1 Sam 1, 24-28
El texto del A.T. que hemos escuchado es una promesa que encontrará realización y cumplimiento en el N.T.
De nuevo nos encontramos con un nacimiento maravilloso, alguien que va a ser salvación para el pueblo de Dios, se manifiesta como especialmente originado por Dios y consagrado a su servicio.
Ana era estéril y Dios le concedió el hijo anhelado. Ahora sube al santuario de Siló a cumplir su promesa. El niño Samuel quedará consagrado al Señor. El cántico de Ana lo utilizamos hoy como salmo responsorial.
Lc 1, 46-56
Encontramos un enorme paralelo entre el cántico de Ana y el de María que hoy escuchamos en el evangelio.

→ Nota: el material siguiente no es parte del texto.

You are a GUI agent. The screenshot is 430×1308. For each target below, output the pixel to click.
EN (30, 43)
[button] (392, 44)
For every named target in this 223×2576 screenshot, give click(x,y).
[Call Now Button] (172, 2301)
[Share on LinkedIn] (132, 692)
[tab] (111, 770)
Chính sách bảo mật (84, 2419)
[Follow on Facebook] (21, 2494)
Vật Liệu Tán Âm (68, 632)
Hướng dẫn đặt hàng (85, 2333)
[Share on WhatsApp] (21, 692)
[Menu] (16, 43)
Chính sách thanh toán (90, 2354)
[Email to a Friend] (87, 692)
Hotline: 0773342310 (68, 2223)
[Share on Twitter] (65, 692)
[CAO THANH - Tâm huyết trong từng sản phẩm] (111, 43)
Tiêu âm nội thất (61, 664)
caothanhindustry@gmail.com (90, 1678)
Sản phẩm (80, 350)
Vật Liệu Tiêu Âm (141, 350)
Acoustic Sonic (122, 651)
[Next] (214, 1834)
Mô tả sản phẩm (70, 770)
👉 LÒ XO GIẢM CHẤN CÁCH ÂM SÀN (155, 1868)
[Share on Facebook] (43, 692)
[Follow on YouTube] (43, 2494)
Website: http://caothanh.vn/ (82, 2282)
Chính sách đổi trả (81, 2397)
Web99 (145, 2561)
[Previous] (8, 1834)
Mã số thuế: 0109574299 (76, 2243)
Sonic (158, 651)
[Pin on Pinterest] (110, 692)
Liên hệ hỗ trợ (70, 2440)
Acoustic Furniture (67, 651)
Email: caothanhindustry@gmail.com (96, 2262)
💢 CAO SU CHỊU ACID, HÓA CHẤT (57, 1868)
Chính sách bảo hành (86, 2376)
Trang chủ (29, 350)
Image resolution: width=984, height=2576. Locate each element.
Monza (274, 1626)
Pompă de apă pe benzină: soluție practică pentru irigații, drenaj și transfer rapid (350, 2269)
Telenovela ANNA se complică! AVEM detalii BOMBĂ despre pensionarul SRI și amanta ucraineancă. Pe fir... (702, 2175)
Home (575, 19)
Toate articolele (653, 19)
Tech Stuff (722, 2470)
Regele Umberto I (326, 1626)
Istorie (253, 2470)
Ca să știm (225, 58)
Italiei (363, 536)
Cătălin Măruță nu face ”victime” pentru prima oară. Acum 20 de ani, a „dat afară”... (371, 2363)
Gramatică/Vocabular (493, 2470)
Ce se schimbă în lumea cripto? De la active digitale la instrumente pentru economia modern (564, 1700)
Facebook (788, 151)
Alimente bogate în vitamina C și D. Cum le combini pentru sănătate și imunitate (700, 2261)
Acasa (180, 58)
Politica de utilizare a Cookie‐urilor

María expresa su propia situación de gratitud ante la acción salvífica de Dios que se va manifestando en forma cumbre en ella.
Es el gozo por el encuentro de la grandeza salvífica de Dios con la pequeñez de su sierva, la alegría de saberse objeto del amor infinito de Dios que se va manifestando en la historia de la salvación, la alegría de saberse en el centro de esa historia de la salvación, la alegría de saberse en el centro de esa historia en la que se cumplen las promesas «en favor de Abraham y su descendencia», pero que se prolongará «para siempre»: «dichosa me llamarán todas las generaciones».
El canto de María es la versión mariana de las bienaventuranzas. Nos dice María: felices y dichosos los pequeños, los humildes; bienaventurados los que creen en las promesas del Señor, los que se abren a su misericordia.
En nuestra Eucaristía, creamos en el Señor, Rey y Piedra angular. Creamos en su salvación que se inclina al barro de nuestro origen y lo transforma.